Two pioneers of artificial intelligence – John Hopfield and Geoffrey Hinton – won the Nobel Prize in physics Tuesday for helping create the building blocks of machine learning that is revolutionising the way we work and live but also creates new threats to humanity, one of the winners said.
Hinton, who is known as the Godfather of artificial intelligence, is a citizen of Canada and Britain who works at the University of Toronto and Hopfield is an American working at Princeton.
“This year's two Nobel Laureates in physics have used tools from physics to develop methods that are the foundation of today's powerful machine learning,” the Nobel committee said in a press release.
Ellen Moons, a member of the Nobel committee at the Royal Swedish Academy of Sciences, said the two laureates “used fundamental concepts from statistical physics to design artificial neural networks that function as associative memories and find patterns in large data sets.” She said that such networks have been used to advance research in physics and “have also become part of our daily lives, for instance in facial recognition and language translation.” While the committee honoured the science behind machine learning and AI, Moons also mentioned its flipside, saying that "while machine learning has enormous benefits, its rapid development has also raised concerns about our future. Collectively, humans carry the responsibility for using this new technology in a safe and ethical way for the greatest benefit of humankind.” Hinton shares those concerns. He quit a role at Google so he could more freely speak about the dangers of the technology he helped create.
On Tuesday, he said he was shocked at the honour.
“I'm flabbergasted. I had no idea this would happen,” he said when reached by the Nobel committee on the phone.
Hinton predicted that AI will end up having a “huge influence” on civilization, bringing improvements in productivity and health care.
“It would be comparable with the Industrial Revolution,” he said in the open call with reporters and the officials from the Royal Swedish Academy of Sciences.
“Instead of exceeding people in physical strength, it's going to exceed people in intellectual ability. We have no experience of what it's like to have things smarter than us. And it's going to be wonderful in many respects,” Hinton said. “But we also have to worry about a number of possible bad consequences, particularly the threat of these things getting out of control.” Six days of Nobel announcements opened Monday with Americans Victor Ambros and Gary Ruvkun winning the medicine prize for their discovery of tiny bits of genetic material that serve as on and off switches inside cells that help control what the cells do and when they do it.
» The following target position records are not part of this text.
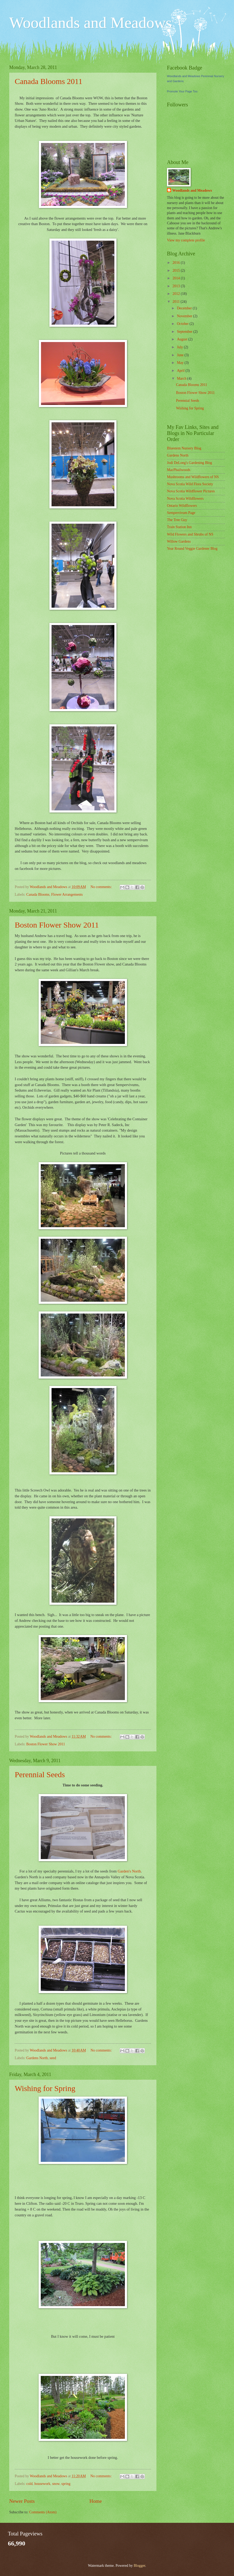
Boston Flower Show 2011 (57, 924)
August (182, 339)
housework (42, 2484)
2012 (176, 294)
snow (55, 2484)
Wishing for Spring (45, 2088)
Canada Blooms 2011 (48, 81)
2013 (176, 286)
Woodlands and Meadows (90, 22)
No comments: (101, 887)
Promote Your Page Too (182, 91)
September (185, 332)
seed (53, 2058)
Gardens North (37, 2058)
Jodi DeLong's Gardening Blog (189, 463)
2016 (176, 263)
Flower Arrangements (67, 894)
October (183, 324)
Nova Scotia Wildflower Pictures (191, 491)
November (185, 316)
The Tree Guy (177, 520)
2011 (176, 302)
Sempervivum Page (181, 513)
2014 (176, 278)
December (185, 308)
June (181, 355)
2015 (176, 271)
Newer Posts (22, 2501)
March (182, 378)
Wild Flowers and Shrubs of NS (190, 534)
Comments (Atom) (43, 2512)
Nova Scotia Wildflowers (185, 499)
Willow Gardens (179, 541)
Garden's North (129, 1871)
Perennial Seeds (40, 1774)
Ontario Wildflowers (182, 506)
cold (29, 2484)
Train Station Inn (179, 527)
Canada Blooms (37, 894)
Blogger (139, 2566)
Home (95, 2501)
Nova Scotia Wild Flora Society (190, 484)
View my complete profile (186, 240)
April (181, 371)
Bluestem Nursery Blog (184, 448)
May (181, 363)
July (180, 347)
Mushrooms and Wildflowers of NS (193, 477)
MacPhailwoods (178, 470)
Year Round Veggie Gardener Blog (192, 549)
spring (65, 2484)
If scientists can better understand how they work and how to manipulate them, it could one day lead to powerful treatments for diseases like cancer.
The physics prize carries a cash award of 11 million Swedish Kronor (USD 1 million) from a bequest left by the award's creator, Swedish inventor Alfred Nobel. The laureates are invited to receive their awards at ceremonies on December 10, the anniversary of Nobel's death.
Nobel announcements will continue with the chemistry physics prize on Wednesday and literature on Thursday. The Nobel Peace Prize will be announced Friday and the economics award on October 14.